Bilinçdışımız bizi günde 24 saat destekler. Hiçbir zaman nefes almayı unutmayız, kalbimiz atmayı unutmaz.
Bu konudaki  NLP’nin Önvarsayımları şunlardır :
“Bilinçdışı her zaman iyilikseverdir.”
“Tüm davranışların arkasında olumlu bir niyet vardır.

Bir ‘Bilinçdışına Güvenme’ Hikayesi


“Oğlum Konuşacak”


“Milton dört yaşına geldiğinde çevresindeki insanların çoğu onun için endişeleniyordu çünkü iki yaşındaki kızkardeşi konuşmaya başladığı halde, o hala konuşamıyordu. Kızkardeşi de aslında konuşuyordu ama bir şey söylemiyordu. İnsanlar Milton için endişeleniyordu, dört yaşında erkek çocuğu, konuşamıyordu.

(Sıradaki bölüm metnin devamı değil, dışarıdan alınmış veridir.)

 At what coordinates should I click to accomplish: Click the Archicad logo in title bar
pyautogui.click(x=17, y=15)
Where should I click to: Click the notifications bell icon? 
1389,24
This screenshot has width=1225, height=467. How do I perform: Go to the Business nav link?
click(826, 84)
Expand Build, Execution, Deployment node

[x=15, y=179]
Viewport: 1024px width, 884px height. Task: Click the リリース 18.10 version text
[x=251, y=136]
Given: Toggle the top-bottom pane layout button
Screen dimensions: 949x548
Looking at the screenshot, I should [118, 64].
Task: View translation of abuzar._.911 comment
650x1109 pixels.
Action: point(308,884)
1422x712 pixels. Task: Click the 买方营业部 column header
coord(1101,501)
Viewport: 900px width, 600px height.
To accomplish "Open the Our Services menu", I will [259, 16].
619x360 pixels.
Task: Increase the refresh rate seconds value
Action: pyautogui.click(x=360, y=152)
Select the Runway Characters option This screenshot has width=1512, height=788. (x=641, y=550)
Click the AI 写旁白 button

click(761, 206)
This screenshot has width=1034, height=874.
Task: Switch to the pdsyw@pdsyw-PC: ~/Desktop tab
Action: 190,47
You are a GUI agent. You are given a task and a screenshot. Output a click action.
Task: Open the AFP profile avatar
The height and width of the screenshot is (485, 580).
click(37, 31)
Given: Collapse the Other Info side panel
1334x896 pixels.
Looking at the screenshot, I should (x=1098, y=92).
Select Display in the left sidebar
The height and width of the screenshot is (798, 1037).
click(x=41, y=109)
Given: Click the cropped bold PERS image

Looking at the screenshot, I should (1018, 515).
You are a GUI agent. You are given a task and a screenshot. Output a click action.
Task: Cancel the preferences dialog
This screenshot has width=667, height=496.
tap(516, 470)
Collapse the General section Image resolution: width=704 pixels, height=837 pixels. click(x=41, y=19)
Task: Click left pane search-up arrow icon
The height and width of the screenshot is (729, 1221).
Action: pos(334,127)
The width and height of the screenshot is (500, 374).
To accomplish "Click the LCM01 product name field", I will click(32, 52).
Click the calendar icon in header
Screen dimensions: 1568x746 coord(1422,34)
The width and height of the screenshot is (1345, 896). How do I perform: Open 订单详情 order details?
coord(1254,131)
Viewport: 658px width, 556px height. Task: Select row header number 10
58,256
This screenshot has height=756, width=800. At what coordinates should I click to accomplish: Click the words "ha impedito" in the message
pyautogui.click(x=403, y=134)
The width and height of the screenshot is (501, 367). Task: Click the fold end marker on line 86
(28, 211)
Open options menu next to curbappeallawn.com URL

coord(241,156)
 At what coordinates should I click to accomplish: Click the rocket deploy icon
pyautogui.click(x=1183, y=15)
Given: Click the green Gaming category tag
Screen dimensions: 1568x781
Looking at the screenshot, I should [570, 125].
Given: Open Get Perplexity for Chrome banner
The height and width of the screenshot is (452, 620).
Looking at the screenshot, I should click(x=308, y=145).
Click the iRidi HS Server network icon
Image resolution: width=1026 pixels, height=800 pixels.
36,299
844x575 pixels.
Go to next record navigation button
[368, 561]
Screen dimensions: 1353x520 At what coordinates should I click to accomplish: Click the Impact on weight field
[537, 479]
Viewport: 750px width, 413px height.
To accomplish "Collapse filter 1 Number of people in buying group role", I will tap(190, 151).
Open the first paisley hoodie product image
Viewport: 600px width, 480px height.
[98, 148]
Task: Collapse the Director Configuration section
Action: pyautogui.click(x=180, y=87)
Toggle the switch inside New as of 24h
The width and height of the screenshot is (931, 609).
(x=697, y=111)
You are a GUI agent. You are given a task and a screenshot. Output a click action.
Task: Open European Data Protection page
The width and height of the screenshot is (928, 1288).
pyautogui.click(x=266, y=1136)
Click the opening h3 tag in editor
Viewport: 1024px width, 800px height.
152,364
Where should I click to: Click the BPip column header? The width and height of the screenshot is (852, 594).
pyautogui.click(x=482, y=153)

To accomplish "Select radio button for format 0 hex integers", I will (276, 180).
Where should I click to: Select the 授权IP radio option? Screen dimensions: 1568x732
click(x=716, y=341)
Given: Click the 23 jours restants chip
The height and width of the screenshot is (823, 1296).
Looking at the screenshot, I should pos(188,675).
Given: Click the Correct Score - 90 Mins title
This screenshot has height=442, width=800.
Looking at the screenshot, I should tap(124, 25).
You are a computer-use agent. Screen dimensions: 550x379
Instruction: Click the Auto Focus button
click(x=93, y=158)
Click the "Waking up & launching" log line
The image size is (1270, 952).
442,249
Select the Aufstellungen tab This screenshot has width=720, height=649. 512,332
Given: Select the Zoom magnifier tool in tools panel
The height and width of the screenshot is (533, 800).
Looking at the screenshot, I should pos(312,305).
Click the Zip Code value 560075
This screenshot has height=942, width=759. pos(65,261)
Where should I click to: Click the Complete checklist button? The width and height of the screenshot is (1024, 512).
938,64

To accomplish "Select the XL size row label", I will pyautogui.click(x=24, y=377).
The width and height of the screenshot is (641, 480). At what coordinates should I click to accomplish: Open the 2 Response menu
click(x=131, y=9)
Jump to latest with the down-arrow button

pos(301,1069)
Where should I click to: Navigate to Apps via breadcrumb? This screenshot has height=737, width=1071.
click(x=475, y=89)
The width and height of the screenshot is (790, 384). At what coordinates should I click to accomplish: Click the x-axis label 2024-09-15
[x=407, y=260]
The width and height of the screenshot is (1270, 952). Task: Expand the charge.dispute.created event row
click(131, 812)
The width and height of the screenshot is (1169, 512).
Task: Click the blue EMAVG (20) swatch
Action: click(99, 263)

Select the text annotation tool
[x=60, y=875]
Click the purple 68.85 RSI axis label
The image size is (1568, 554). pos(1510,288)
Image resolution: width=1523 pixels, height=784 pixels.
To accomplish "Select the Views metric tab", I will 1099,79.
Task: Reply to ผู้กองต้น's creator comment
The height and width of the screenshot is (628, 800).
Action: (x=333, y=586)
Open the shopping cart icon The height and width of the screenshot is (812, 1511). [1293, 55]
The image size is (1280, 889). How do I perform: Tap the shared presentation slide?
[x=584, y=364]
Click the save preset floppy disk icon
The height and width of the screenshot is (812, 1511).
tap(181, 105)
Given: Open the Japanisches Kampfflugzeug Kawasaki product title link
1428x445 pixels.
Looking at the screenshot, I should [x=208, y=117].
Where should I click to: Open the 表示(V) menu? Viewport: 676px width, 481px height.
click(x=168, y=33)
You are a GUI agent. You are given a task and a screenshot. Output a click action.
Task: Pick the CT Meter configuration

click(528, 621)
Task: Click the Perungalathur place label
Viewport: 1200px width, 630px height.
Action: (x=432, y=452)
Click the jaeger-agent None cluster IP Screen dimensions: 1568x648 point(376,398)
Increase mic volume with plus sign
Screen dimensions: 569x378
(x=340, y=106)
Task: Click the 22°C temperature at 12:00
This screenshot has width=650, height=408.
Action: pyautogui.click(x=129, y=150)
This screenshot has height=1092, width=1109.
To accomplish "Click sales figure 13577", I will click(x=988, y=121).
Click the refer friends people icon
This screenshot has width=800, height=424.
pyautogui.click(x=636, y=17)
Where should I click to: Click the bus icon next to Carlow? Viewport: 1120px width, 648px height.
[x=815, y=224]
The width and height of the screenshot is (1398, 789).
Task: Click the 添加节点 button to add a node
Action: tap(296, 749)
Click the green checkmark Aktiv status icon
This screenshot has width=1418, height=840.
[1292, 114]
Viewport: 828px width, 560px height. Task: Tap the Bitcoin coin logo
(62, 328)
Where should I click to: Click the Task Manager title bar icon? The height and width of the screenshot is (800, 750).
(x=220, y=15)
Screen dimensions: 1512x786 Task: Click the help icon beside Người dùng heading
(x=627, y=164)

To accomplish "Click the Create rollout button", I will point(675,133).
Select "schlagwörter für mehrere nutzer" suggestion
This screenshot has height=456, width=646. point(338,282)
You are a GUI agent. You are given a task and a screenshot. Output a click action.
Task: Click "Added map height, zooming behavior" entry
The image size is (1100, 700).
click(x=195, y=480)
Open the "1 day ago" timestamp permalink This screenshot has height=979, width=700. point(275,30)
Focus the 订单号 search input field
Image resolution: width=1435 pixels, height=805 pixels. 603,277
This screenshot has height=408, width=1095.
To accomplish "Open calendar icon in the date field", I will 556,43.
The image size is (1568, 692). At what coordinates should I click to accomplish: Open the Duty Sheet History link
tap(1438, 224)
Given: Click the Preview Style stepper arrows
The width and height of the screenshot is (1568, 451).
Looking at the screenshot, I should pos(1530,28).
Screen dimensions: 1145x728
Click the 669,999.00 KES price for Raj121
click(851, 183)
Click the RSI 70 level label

Milton’un annesi ise çok rahattı ve onlara şöyle diyordu : ‘Zamanı geldiğinde oğlum konuşacak.’

Sidney Rosen’ın bu hikayeyle ilgili yorumu şöyle :
Bu hikaye Erickson’ın en güçlü inancının ışığıyla parlıyor : bilinçdışı zihne güvenilebilir. En doğru zamanda en uygun yanıtları üretecektir. İlk defa hipnotik trans deneyleyen, kişilere bu hikaye anlatılırsa sabırla oturup konuşmanın başlamasını ve sözel olmayan bilinçdışı mesajların alınmasını beklemeleri için onları cesaretlendirecektir.